Saturday, July 23, 2022

Book Report: Ill Will

14. Dan Chaon, Ill Will (2017) (7/23/22)

My sister-in-law recommended this book—which actually surprises me, because it doesn't seem like her type of writing. But she likes to listen to books when she's doing chores, and a thriller is as good as anything, I suppose. Anyway, that's why I picked it up. It took me a long time to finish: the structure, which jumps back and forth in time and from narrator to narrator (sometimes on a single, multi-column page), was disorienting, and I didn't much care about the characters. But after recently starting and then (metaphorically) throwing against the wall an unreliable-narrator novel (Lisa Lutz's The Passenger: those characters I really didn't care about), I figured I should keep going and finish a book, for a change. 

This one begins ca. 2012 in northern Ohio with a psychologist and a former cop—a patient, sort of—discussing some recent deaths of college students: was there a serial killer in the area? It is soon revealed that the psychologist, Dustin, lost his parents in a multiple murder when he was a teenager, and his testimony helped send his adoptive brother, Rusty, to prison for thirty years. Also, Rusty has recently been released. We then go back in time to the fall of 1978 and watch Dusty and the six-years-older Rusty interact. Rusty has had a hard childhood, and he's not very nice. The narration switches to 2013 and from Dustin to his younger son, Aaron—a sort of Rashomon effect, only each of the characters is wrapped up in their own world: they aren't really telling the same story, but parallel, somewhat overlapping ones. Then back to June 1983, just before the multiple murder. Then 2012 and Dustin, narrating his and the cop's "investigation" into the college students' deaths. Then fall of 1983, after the murders—exploring another character, Dustin's cousin Kate (who also lost her parents in the murders). Then January 2014 and Aaron again. The next few sections remain in January 2014 (blessedly), and are told from various points of view. The book ends in April. 

Nothing is actually resolved, although one has a pretty good sense of what happened or may have happened—both back in 1983 and in the present day. Part of the point of the story, if there is one, seems to be that "truth" is always illusory, incomplete. The saying of Lao-Tzu comes up a couple of times, "The Tao that we speak of isn't the true Tao." At one point, another cousin, Wave, has a thought:

Most people seemed to believe that they were experts of their own life story. They had a set of memories that they strung like beads, and this necklace told a sensible tale. But she suspected that most of these stories would fall through a keyhole. . . . Was it possible that we would never really know? What if we were not, actually, the curators of our own lives?

Or as the book's epigraph by Jean de La Fontaine puts it, "We often meet our destiny on the road we take to avoid it." 

If nothing else, these ideas could be considered the "story" of this book, perhaps. In the end, I think I'm just not a fan of Dan Chaon. This is the second book of his that I've read, the first being Await Your Reply—about which I remember not a thing, except that it was clever. Too clever. This one, similarly. I do enjoy a smart book, but when the author is too distracting with his cleverness and experimentation, he's got to make me care more about the characters or the story. It's a matter of taste, in the end.

· · · ·

- [HOW TO COMPLETE THIS TASK]
Summarize the book report on Ill Will above in two sentences.

· · · ·

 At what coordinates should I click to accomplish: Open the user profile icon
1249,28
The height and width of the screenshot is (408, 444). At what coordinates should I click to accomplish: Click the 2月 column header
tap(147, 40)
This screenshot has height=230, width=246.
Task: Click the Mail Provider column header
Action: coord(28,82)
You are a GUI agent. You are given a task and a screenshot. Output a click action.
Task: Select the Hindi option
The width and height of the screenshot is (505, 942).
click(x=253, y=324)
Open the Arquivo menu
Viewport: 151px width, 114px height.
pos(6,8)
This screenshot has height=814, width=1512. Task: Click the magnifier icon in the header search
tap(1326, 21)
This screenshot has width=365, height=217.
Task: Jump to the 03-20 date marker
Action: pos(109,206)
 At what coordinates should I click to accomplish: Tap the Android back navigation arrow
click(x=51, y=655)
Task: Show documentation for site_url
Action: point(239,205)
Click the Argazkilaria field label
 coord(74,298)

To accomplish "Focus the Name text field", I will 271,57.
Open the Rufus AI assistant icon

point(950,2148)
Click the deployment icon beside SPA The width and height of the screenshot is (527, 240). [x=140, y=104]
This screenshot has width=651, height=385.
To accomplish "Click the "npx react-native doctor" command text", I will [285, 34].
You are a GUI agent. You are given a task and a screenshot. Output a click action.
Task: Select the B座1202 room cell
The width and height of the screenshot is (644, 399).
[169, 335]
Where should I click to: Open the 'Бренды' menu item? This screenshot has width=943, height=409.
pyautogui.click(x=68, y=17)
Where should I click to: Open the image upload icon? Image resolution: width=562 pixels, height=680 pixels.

· · · ·

- [RESPONSE AREA]
The reviewer finished Dan Chaon's Ill Will on a sister-in-law's recommendation despite finding its shifts in time and narrator disorienting and not caring much about its characters, chief among them a psychologist, Dustin, whose parents were killed when he was a teenager and whose testimony helped send his adoptive brother, Rusty, to prison. Nothing in the book is resolved, and its point seems to be that truth is always illusory and incomplete, but the reviewer concludes that Chaon is too distractingly clever without making the reader care enough about the characters or the story.